A linear system is a collection of two or more linear equations involving the same set of variables. In the context of this exercise, the variables are \(g\) and \(h\). Each equation in the system represents a line in a two-dimensional space.
For linear systems, we often try to find a point where all these lines intersect, which would be the solution to the system. In simpler terms, we are looking for a set of values for the variables that satisfy all the given equations simultaneously.
We solve these systems using various methods like substitution, elimination, or matrix operations. In our given exercise, the linear system consists of two equations:

• \(2g - 3h = 0\)
• \(3g - 2h = 5\)

Using techniques like linear combinations, we try to manipulate these equations to find the variable values. However, as we will see, sometimes these systems can have peculiar outcomes.

Inconsistent equations are equations in a linear system that do not have any common solution. This means there's no single value for the variables that will satisfy all equations simultaneously.
When solving the exercise, we use substitution by expressing one variable in terms of the other and plugging it into the remaining equation. This process is known as forming a linear combination.
For the problem at hand:

• We rearrange the first equation: \(2g = 3h\)
• Substitute it into the second equation, resulting in a simplified equation: \(2h - 2h = 5\)

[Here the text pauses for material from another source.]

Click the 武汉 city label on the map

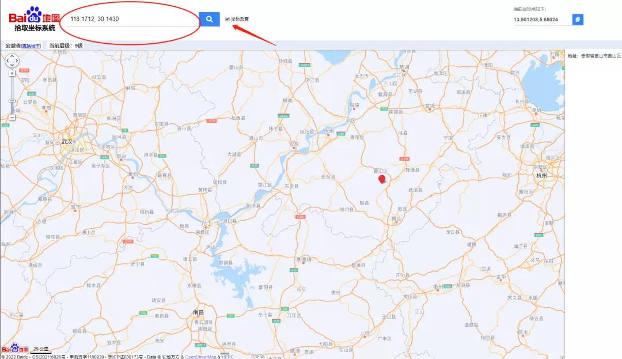[x=67, y=142]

The result \(0 = 5\) is clearly false, indicating inconsistency.
Inconsistent systems like this occur when the lines representing the equations are parallel but not overlapping. In such cases, there is no solution, as there are no points common to all lines.

Checking solutions is a crucial step in solving linear systems, as it ensures the accuracy and validity of the solution. After manipulating the equations, we need to verify if our findings are correct.
In this exercise, the suggested solution process results in an inconsistency, making it essential to check the work.
Upon encountering the false statement \(0 = 5\), we can conclude there is no solution to the system.
Steps for checking solutions generally include:

• Plugging the values back into the original equations to verify they hold true.
• Ensuring there are no arithmetic errors in the derived step.
• Concluding whether the system is consistent, inconsistent, or might have infinitely many solutions.

By diligently checking our work, we can confidently identify whether the equations are truly incompatible, consistent, or otherwise.